*WRITTEN PROBLEM*: Rewrite only the material starting with the line that contains "This screenshot has width=1101, height=576." and going on through the line that contains "The width and", requests included. Multiply every coordinate in the answers by 1.95 and round to whole numbers, with halves rounded up, and leave the pictures out.

===== INPUT

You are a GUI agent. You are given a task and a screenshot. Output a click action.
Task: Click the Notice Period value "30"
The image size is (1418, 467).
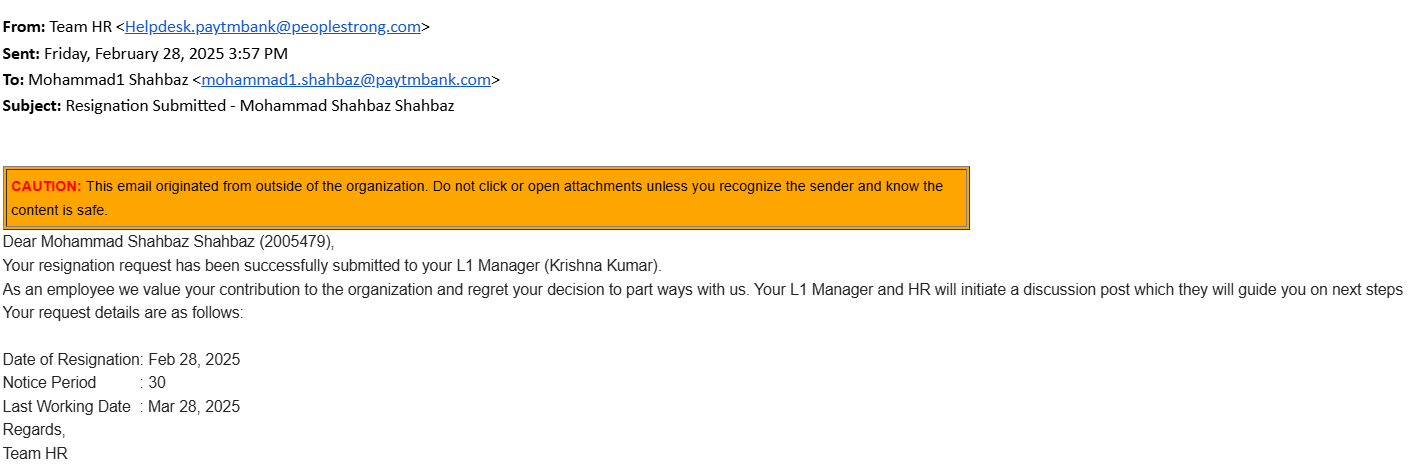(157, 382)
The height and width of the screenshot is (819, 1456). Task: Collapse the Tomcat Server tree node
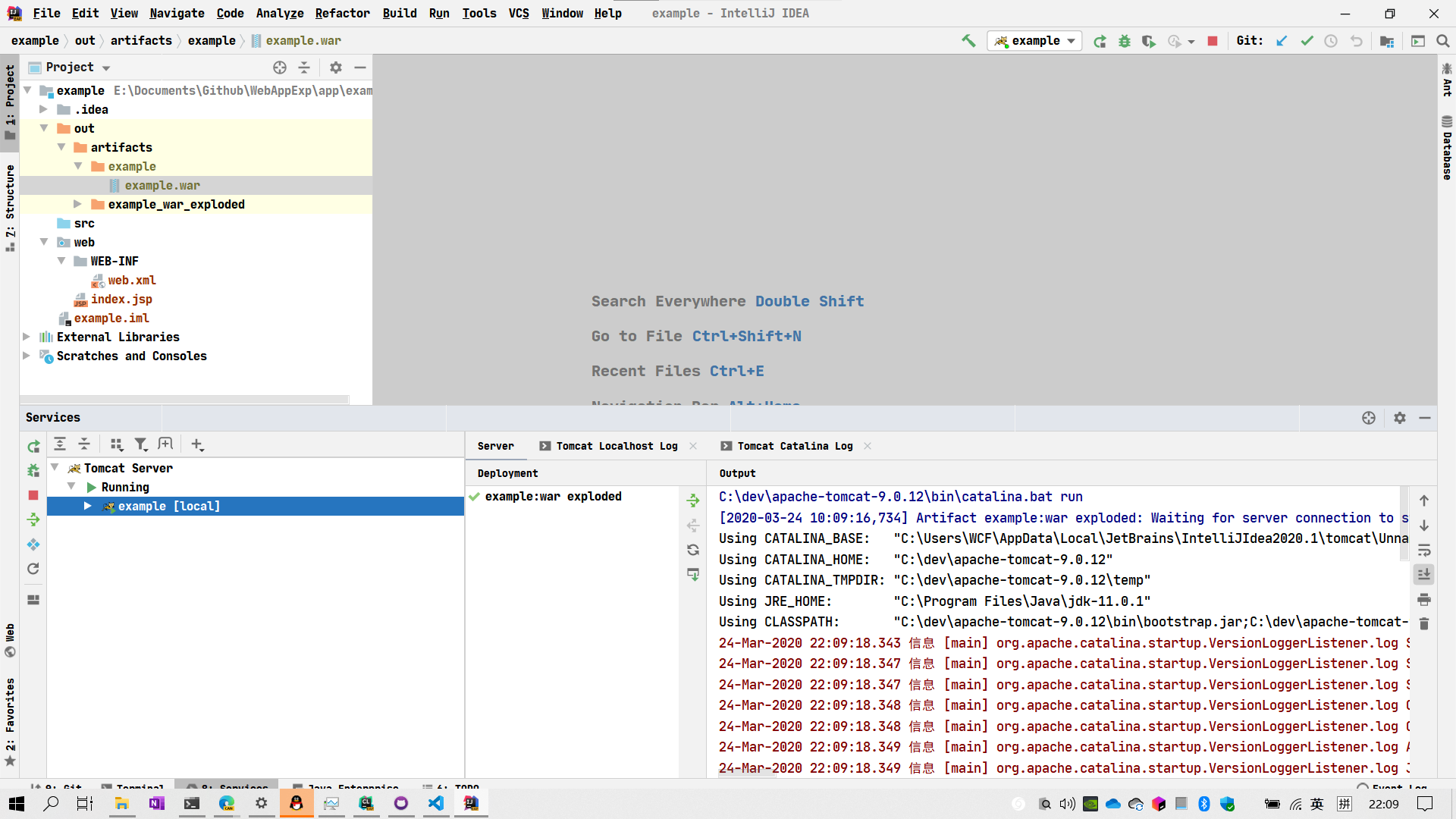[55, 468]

==========
===== INPUT

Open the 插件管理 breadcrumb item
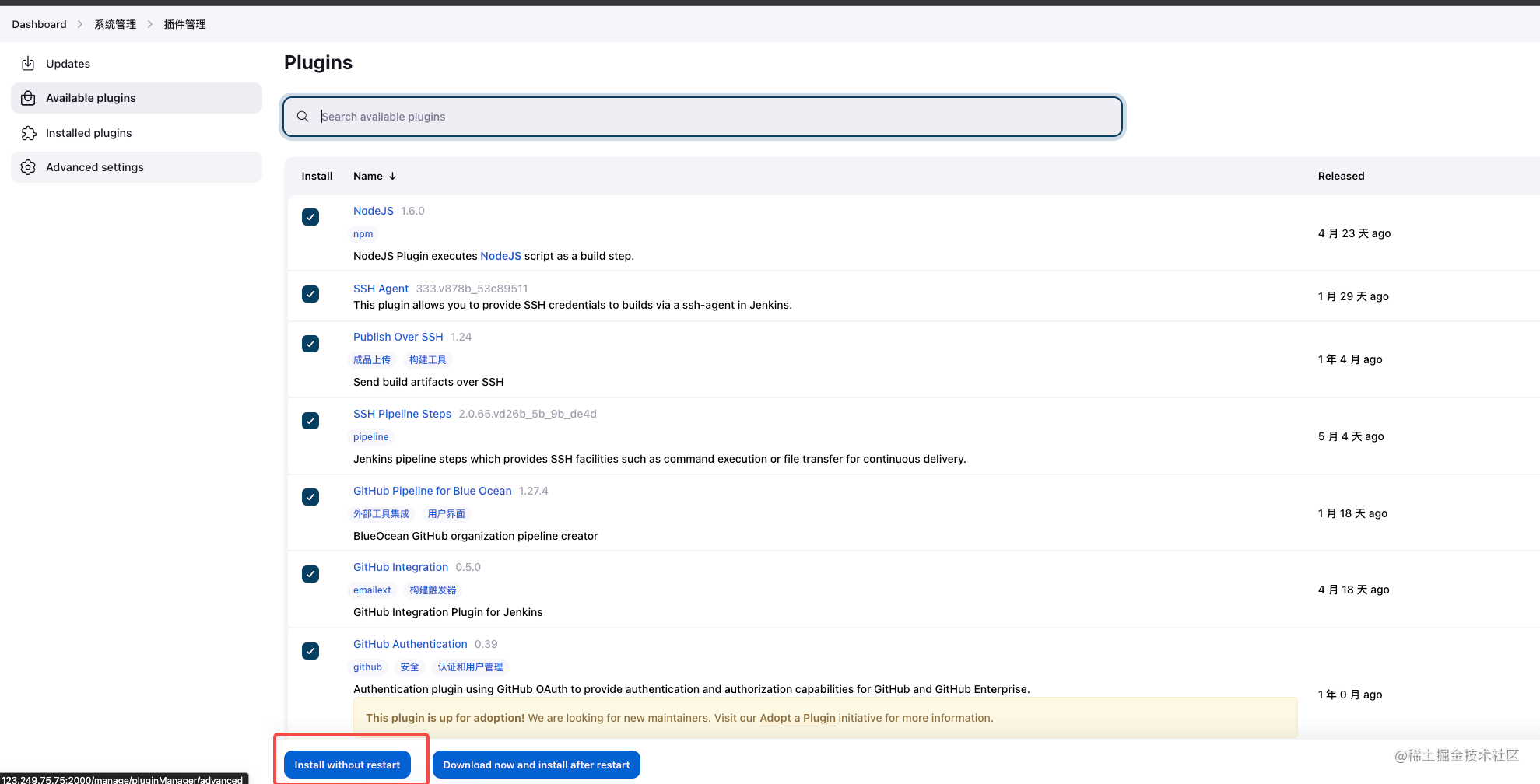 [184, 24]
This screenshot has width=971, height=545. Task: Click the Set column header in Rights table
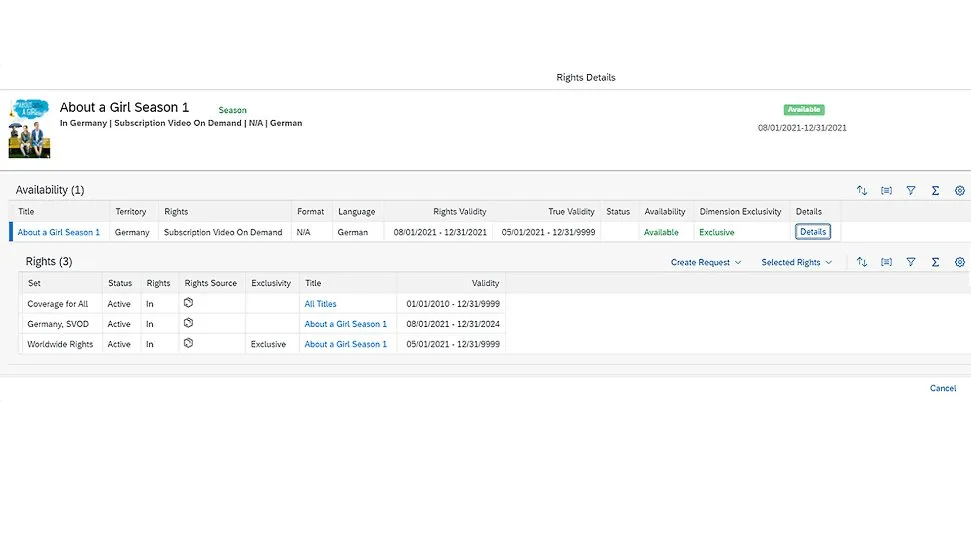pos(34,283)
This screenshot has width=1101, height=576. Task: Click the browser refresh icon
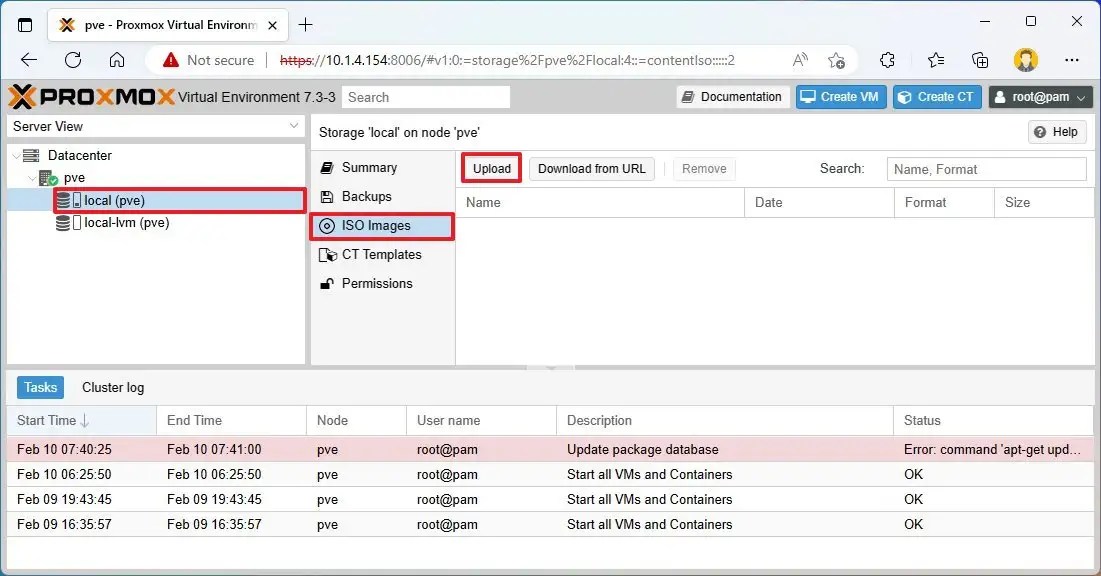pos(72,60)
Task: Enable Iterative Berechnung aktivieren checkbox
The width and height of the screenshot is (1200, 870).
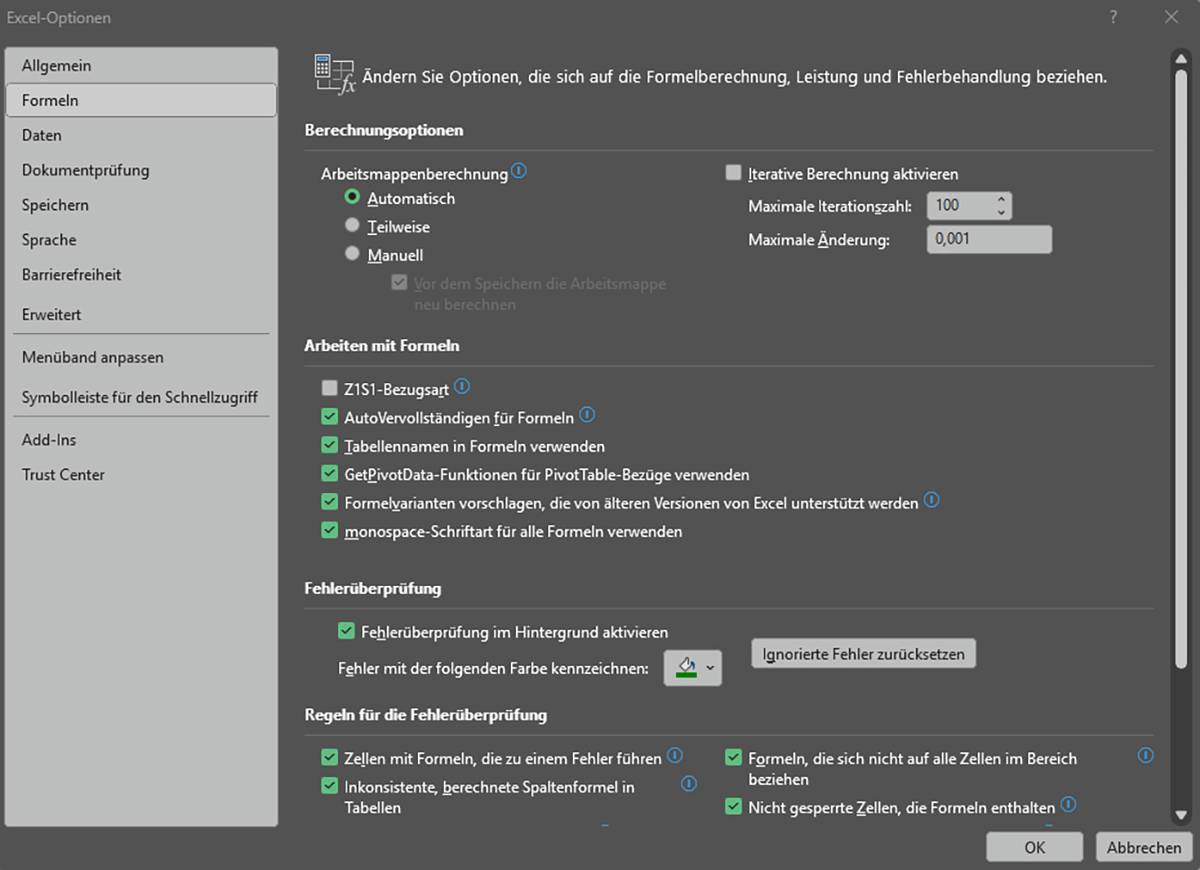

==========

*RESPONSE TO THIS TASK*:
This screenshot has width=1101, height=576. Task: Click the browser refresh icon
pos(140,117)
Task: Enable Iterative Berechnung aktivieren checkbox
The width and height of the screenshot is (1200, 870).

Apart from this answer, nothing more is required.